── SOURCE INFORMATION ──

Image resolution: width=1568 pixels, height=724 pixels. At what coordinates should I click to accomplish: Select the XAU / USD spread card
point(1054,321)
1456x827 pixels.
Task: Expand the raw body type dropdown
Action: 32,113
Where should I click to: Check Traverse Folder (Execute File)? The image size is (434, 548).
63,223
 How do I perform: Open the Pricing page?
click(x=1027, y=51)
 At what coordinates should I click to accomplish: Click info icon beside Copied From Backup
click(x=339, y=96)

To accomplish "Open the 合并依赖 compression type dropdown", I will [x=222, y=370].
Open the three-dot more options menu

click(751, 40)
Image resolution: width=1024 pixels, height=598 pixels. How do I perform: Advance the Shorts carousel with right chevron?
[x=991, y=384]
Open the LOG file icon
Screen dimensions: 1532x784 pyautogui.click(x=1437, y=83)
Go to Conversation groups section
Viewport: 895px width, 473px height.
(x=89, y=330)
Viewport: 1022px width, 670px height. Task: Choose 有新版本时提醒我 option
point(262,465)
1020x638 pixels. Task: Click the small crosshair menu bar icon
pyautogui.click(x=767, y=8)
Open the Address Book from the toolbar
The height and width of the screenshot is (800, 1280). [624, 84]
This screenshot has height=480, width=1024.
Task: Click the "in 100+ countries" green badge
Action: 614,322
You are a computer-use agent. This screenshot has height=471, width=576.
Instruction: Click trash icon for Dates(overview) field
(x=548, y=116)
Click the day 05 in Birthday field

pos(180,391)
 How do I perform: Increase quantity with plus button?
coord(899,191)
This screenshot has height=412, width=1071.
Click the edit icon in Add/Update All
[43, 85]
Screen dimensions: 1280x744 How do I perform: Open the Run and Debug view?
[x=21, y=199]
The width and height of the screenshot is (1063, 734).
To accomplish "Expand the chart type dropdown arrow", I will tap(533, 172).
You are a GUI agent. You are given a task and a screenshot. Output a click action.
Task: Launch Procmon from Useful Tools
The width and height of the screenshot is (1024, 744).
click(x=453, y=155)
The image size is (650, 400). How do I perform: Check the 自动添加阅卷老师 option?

───

> THE PROBLEM:
No lines before the one containing "You are a computer-use" belong in the answer; write out that line and each one after it exactly, through the end of the records.

> TASK ANSWER:
You are a computer-use agent. This screenshot has height=471, width=576.
Instruction: Click trash icon for Dates(overview) field
(x=548, y=116)
Click the day 05 in Birthday field

pos(180,391)
 How do I perform: Increase quantity with plus button?
coord(899,191)
This screenshot has height=412, width=1071.
Click the edit icon in Add/Update All
[43, 85]
Screen dimensions: 1280x744 How do I perform: Open the Run and Debug view?
[x=21, y=199]
The width and height of the screenshot is (1063, 734).
To accomplish "Expand the chart type dropdown arrow", I will tap(533, 172).
You are a GUI agent. You are given a task and a screenshot. Output a click action.
Task: Launch Procmon from Useful Tools
The width and height of the screenshot is (1024, 744).
click(x=453, y=155)
The image size is (650, 400). How do I perform: Check the 自动添加阅卷老师 option?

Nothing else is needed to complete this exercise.